The Truth: Stage Adaptation
Discworld Stage Adaptations • Book 25
by Stephen Briggs, Terry Pratchett
Why You'll Love This
Pratchett's sharpest satire on truth, power, and the press gets staged — and somehow the jokes land even harder on the page.
- Great if you want: Discworld wit filtered through fast, punchy theatrical dialogue
- The experience: brisk and comedic with a surprisingly sharp political undercurrent
- The writing: Briggs strips Pratchett to stageable essentials without losing the bite
- Skip if: you want the novel's full depth — the adaptation trades richness for pace
About This Book
Ankh-Morpork has never needed the truth before — it got along fine without it.
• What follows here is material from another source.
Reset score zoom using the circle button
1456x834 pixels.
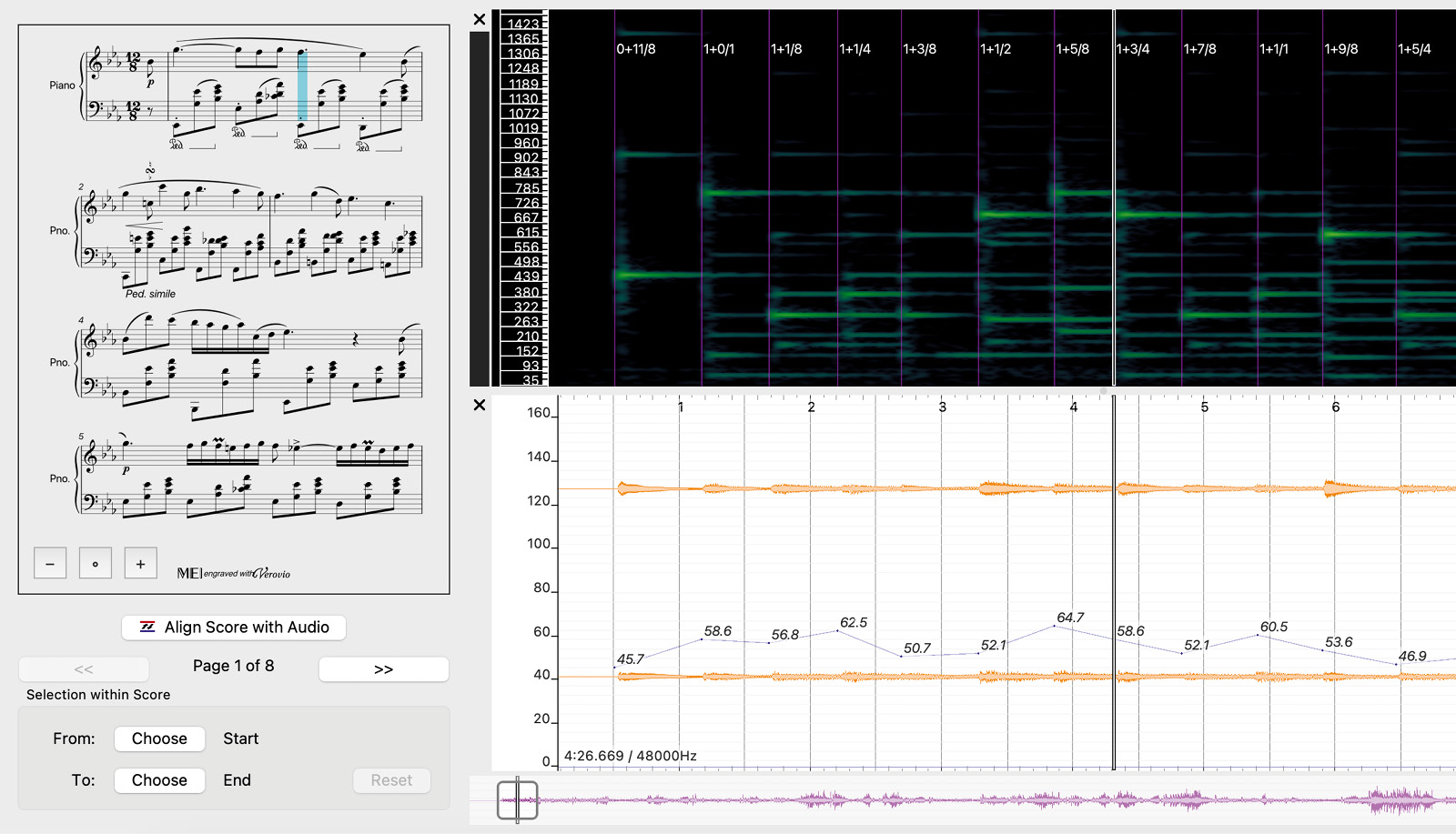coord(96,564)
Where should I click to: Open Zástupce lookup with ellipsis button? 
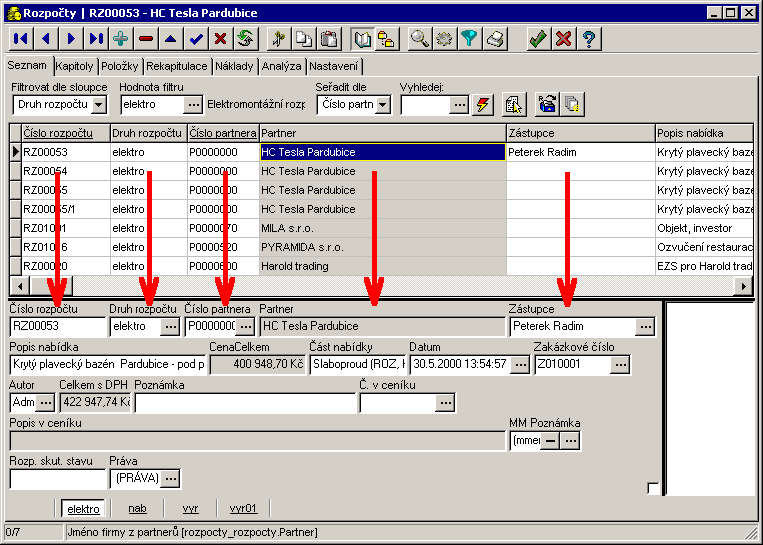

But when William de Worde accidentally stumbles into founding the city's first newspaper, he discovers that powerful people will go to extraordinary lengths to control what gets printed. This stage adaptation of Terry Pratchett's novel drops readers into a Discworld where information is suddenly the most dangerous commodity in town, and where the gap between what happened and what people choose to believe turns out to matter enormously.
What makes this adaptation genuinely rewarding on the page is how Stephen Briggs translates Pratchett's satirical sharpness into theatrical form without losing a word of wit. The script format strips the story to its essential bones — dialogue, timing, dramatic confrontation — and reveals just how structurally sound Pratchett's original comedy is. Stage directions carry their own dry humor, and the ensemble dynamics crackle with the kind of precision that reminds readers why Pratchett's satire about media, manipulation, and the slipperiness of facts has only grown more pointed with time.